• _Provided passage_
========
# So lets see your mpg !!!!



## 107476 (Oct 6, 2007)

Hi folks,

so what do all you panel van (or coach) converts get on avg for your Van and engine size :

1 avg mpg on a long run 
2 avg mpg general mucking about

Can't seem to get any data so it migh be interesting for all to see and compare. Might influence new buyers (like me  )

Jack


----------



## Steamdrivenandy (Jun 18, 2007)

1. 30mpg
2. 28mpg

2.0 litre 125PS TDCi Front Wheel Drive

Andy

PS remember you're driving something with all the aerodynamics of a house brick :lol: :lol: .


----------



## Snelly (Aug 20, 2005)

1. 15mpg
2. 10.9mpg (scottish highland twisty roads)

5.9 TD Cummins pushing 8.8 Ton of American Metal


----------



## 97984 (Mar 5, 2006)

1: 27 mpg
2: 22 mpg

2.5 litre diesel


----------



## Wupert (Aug 6, 2007)

jackthelad said:


> Hi folks,
> 
> so what do all you panel van (or coach) converts get on avg for your Van and engine size :
> 
> ...


32.5 mpg three weeks in Europe 70 mph on autobahns

Local 30+ in Swansea and Welsh hills.

Hymer 522 Van on new Ford Transit 130 bhp.


----------



## oldenstar (Nov 9, 2006)

Trigano Tribute 550
2.3 120hp 6speed Fiat Ducato 2007
32.137mpg overall after 7618 miles
Arrived at by always filling tank to maximum and noting mileage.
========
• _Stated problem a_
Write out the part of the fuel economy thread between "Can't seem to" and "(Jun 18, 2007)", inclusive, word for word.
The fuel economy thread and the listing that follows it were drawn from unrelated sources.

• _Listed records_
========
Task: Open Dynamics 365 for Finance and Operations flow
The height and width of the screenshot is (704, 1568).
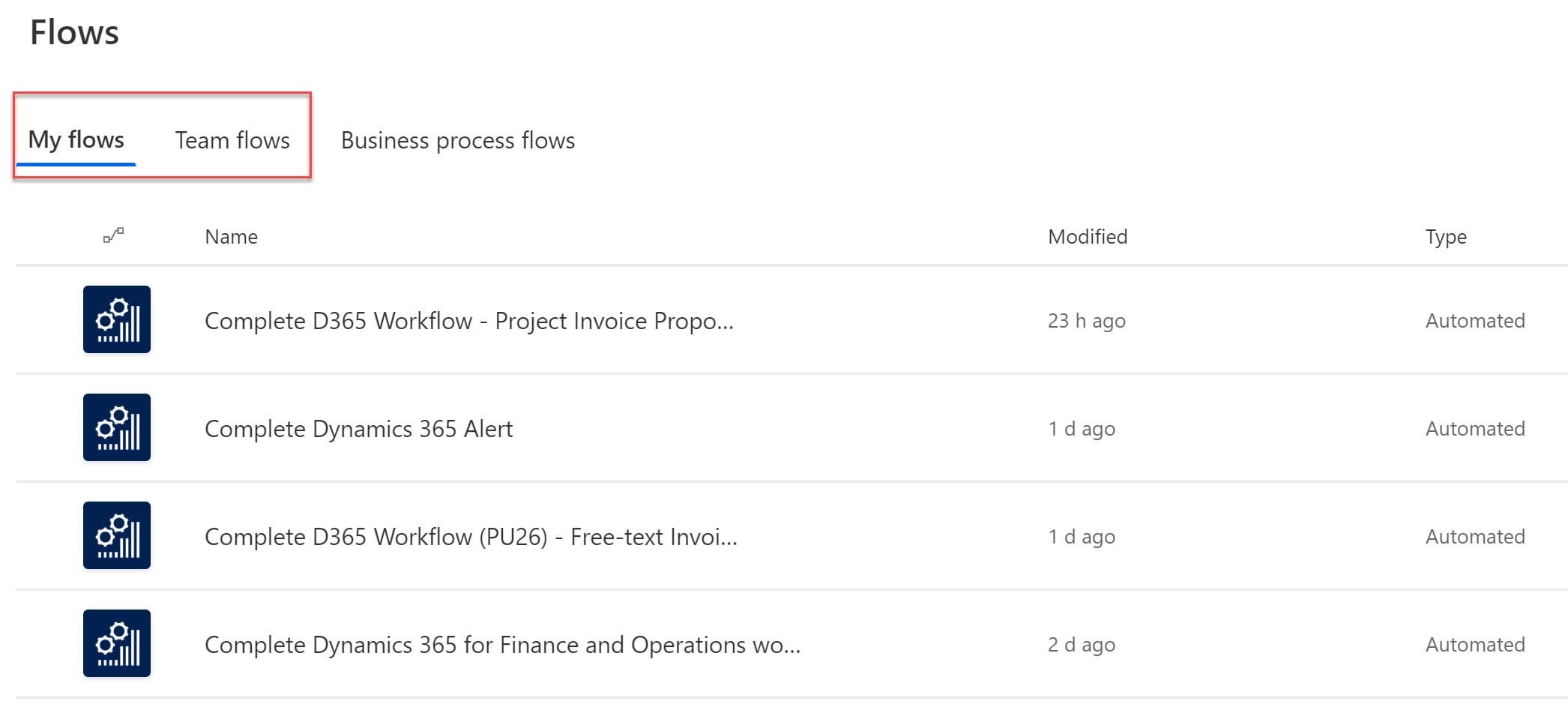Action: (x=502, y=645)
========
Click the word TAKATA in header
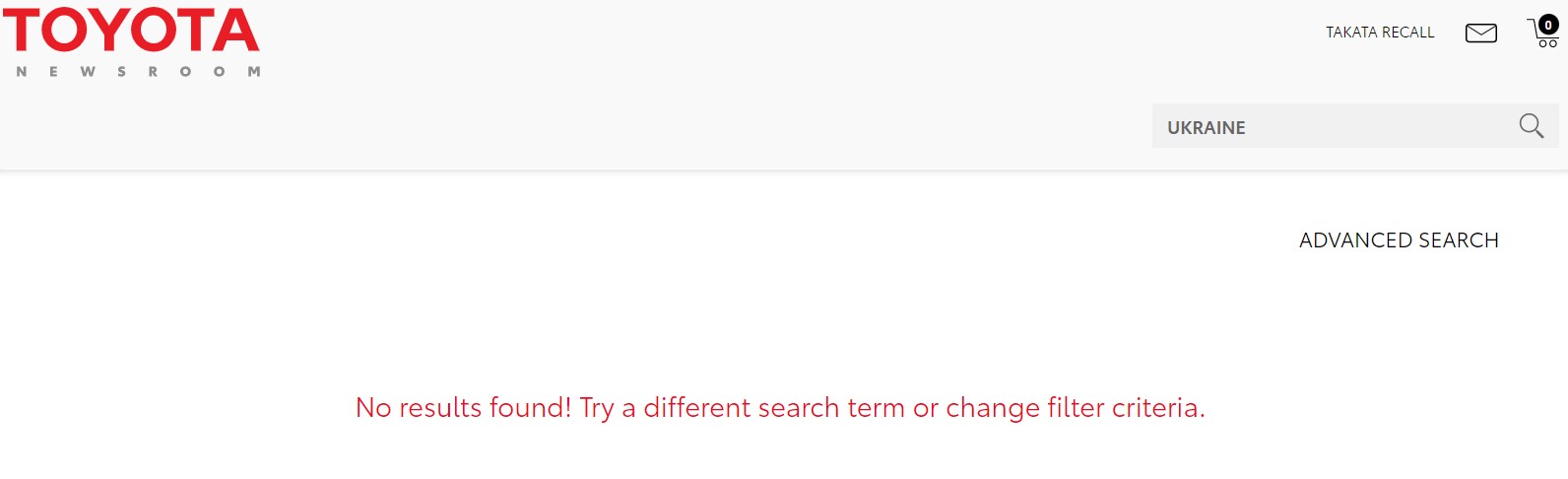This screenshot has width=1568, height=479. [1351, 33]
========
• _Stated problem b_
Please repeat the lines of the listing between the line holding "Task: Open Dynamics" and the line holding "Action: (x=502, y=645)", inclusive, without changes. Leave out the pictures.

• _Correct answer a_
Can't seem to get any data so it migh be interesting for all to see and compare. Might influence new buyers (like me  )

Jack


----------



## Steamdrivenandy (Jun 18, 2007)

• _Correct answer b_
Task: Open Dynamics 365 for Finance and Operations flow
The height and width of the screenshot is (704, 1568).
Action: (x=502, y=645)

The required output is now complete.